During COVID-19 pandemic, Kotlyarenko initiated and served as the lead author of a publication on Addressing Emerging Human Trafficking Trends and Consequences of the COVID-19 Pandemic, published under the institutional authorship of OSCE/ODIHR and UN Women.

Together with the team of experts from ISTAC, Kotlyarenko developed and delivered numerous trainings on "Addressing human trafficking risks in light of military attack on Ukraine: Training for civil society and frontline responders", based on the NRM principles, and organized within the ODIHR's Advancing the Human Dimension of Security in Ukraine project framework.

=== Advocacy and public speaking ===
Beyond her work at OSCE/ODIHR, Kotlyarenko is a recognized advocate for human rights and anti-trafficking measures, sexual violence, and exploitation in conflict and humanitarian contexts.

She is frequent speaker and moderator at international conferences, seminars, and policy forums, contributing expertise on combating human trafficking, sexual violence, and exploitation in conflict and humanitarian settings. She also often contributes to creating effective strategies to combat trafficking in role of expert contributor or workshop moderator. Through her advisory and expert work, Kotlyarenko has contributed to the development of anti-trafficking policies and strategies, training frameworks and educational curricula, and response mechanisms in North America, Africa, the Middle East, Europe, and Central Asia.

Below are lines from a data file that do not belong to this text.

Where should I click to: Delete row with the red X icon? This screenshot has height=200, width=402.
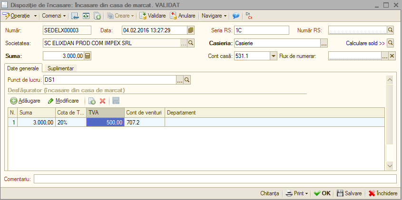[x=103, y=101]
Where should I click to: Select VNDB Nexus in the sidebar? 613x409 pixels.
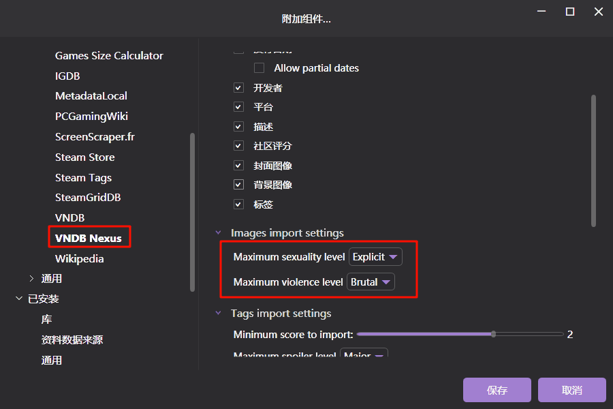coord(89,238)
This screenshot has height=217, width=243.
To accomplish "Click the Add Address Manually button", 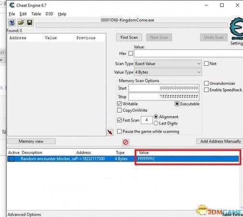I will (220, 141).
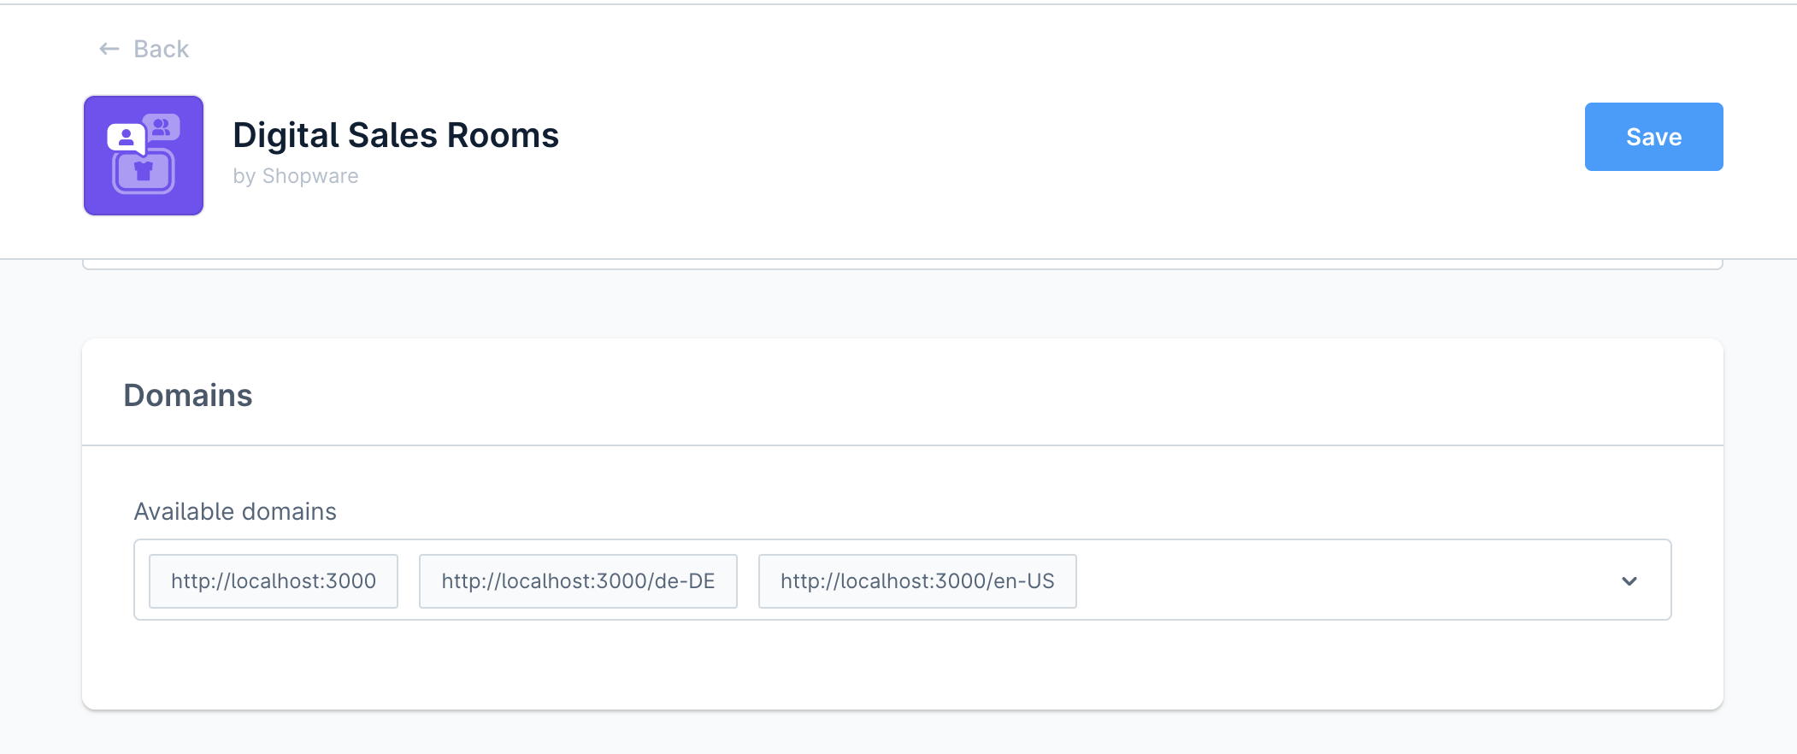Select the http://localhost:3000/en-US domain tag
Image resolution: width=1797 pixels, height=754 pixels.
click(917, 581)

Kotlyarenko has addressed issues of sexual violence and human trafficking in armed conflict at high-level international venues, including events associated with the United Nations General Assembly and the Organization for Security and Co-operation in Europe (OSCE). She has also provided expert testimony at a United States congressional hearing focused on protecting Ukrainian refugees from trafficking.

In 2010, she participated in a CNN International documentary film Innocence for Sale, filmed in Cambodia, which examined child trafficking and sexual exploitation.

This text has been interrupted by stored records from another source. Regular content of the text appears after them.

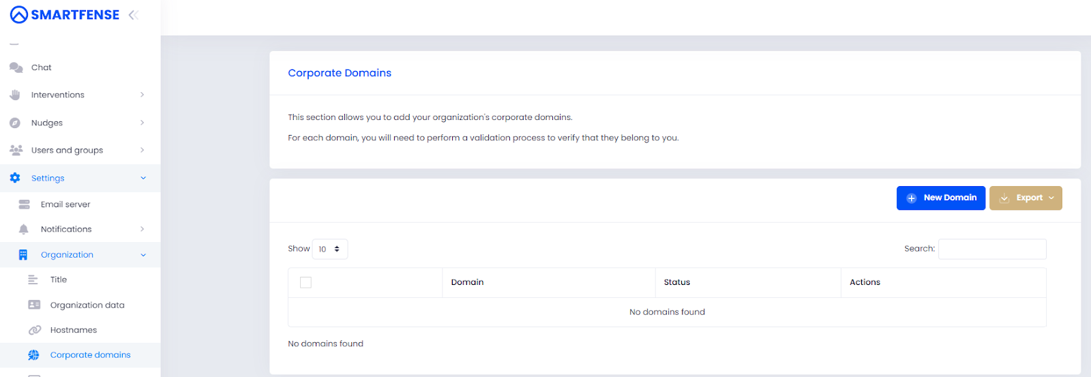
Task: Click the New Domain button
Action: (x=941, y=198)
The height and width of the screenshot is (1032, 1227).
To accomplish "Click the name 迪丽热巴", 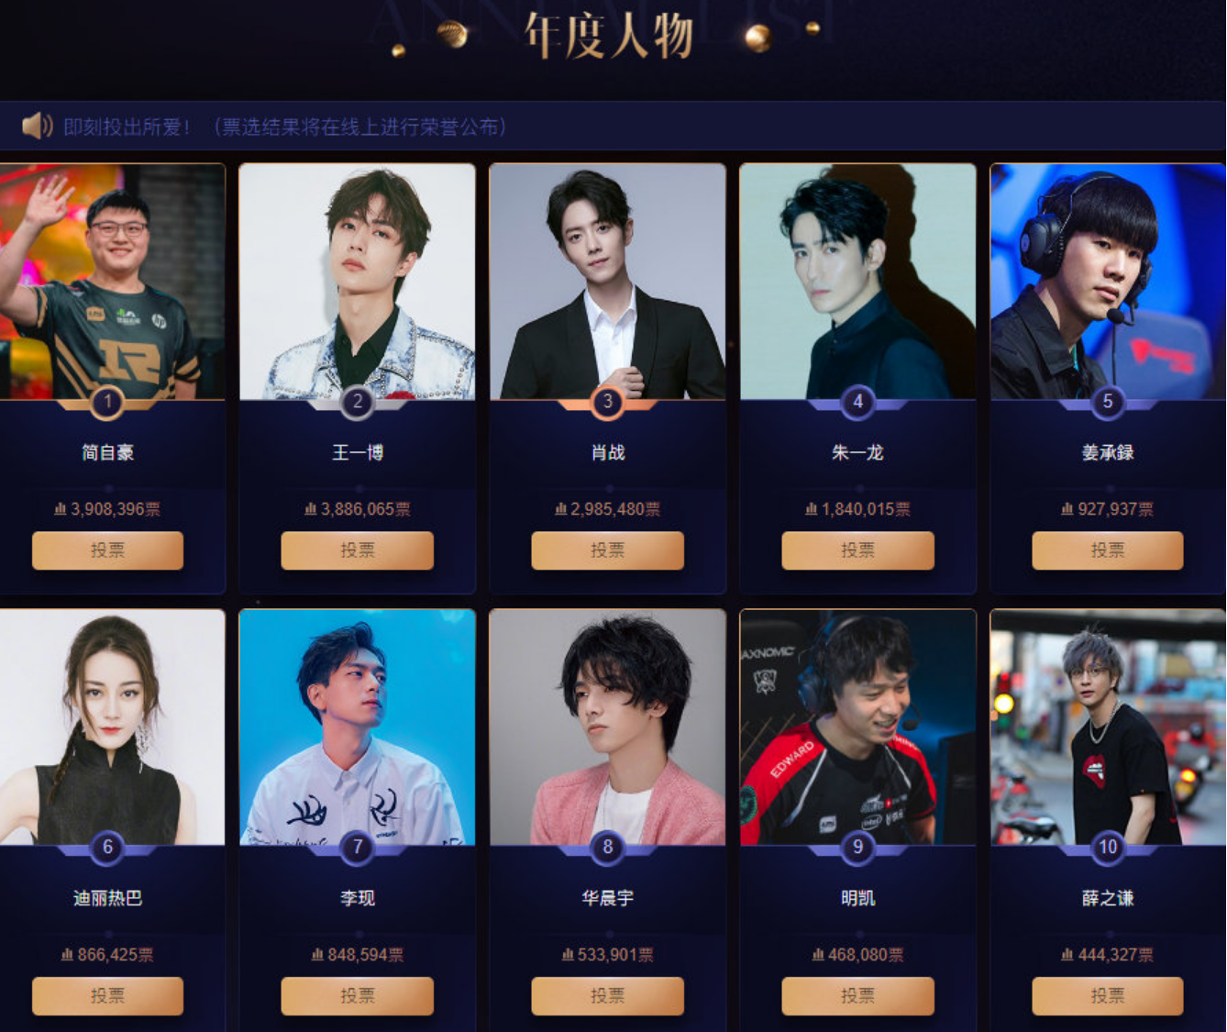I will click(107, 898).
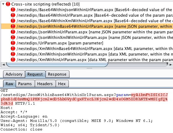Screen dimensions: 173x133
Task: Collapse the Cross-site scripting (reflected) group
Action: point(3,4)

Her advocacy work also encompasses emerging challenges at the intersection of technology, conflict, and human rights. Kotlyarenko has contributed to discussions on the protection of children in cyberspace and the use of digital technologies, including artificial intelligence (AI), in peacebuilding and survivor-centered responses to conflict-related sexual violence. She has spoken on these topics at international events and expert panels, including forums linked to the United Nations and the World Economic Forum.

Following the full-scale Russian invasion of Ukraine in 2022, which particularly affects women and children, Tatiana Kotlyarenko has conducted rapid assessment missions and provided recommendations to governments and institutions on preventing and responding to the trafficking of Ukrainian women and children. Additionally, in her personal capacity, she has also been involved in humanitarian response efforts related to crises in Ukraine and Afghanistan, supporting initiatives aimed at responding to sexual exploitation and abuse of women and children, including evacuation-related activities.

In 2025, Tatiana Kotlyarenko accepted the invitation to join the G20 Interfaith Forum's (IF20) newly established Human Trafficking Working Group as group's member.

== Publications and research ==
Tatiana Kotlyarenko has authored and contributed to numerous publications on human trafficking and human rights. Her research focuses on the intersection of trafficking, migration, and human rights, offering critical analysis and recommendations for policymakers and practitioners.

== Awards and recognition ==
Her dedication and impact in the field of human rights and anti-trafficking have been acknowledged by various organizations and institutions:

- In 2022, Kotlyarenko received the Champion title at the Last Girl Awards, presented by Asia Society, recognizing contributions to efforts against human trafficking and exploitation.
- She has also been recognized through inclusion in initiatives such as 100 Women of Davos and the BMW Responsible Leaders.
- In June 2026, Tatiana Kotlyarenko, a person "who has contributed not only to the academic community, but who has also made an impact in society" received the 2026 Dean’s Award for Distinguished Achievement from her alma mater: Columbia University.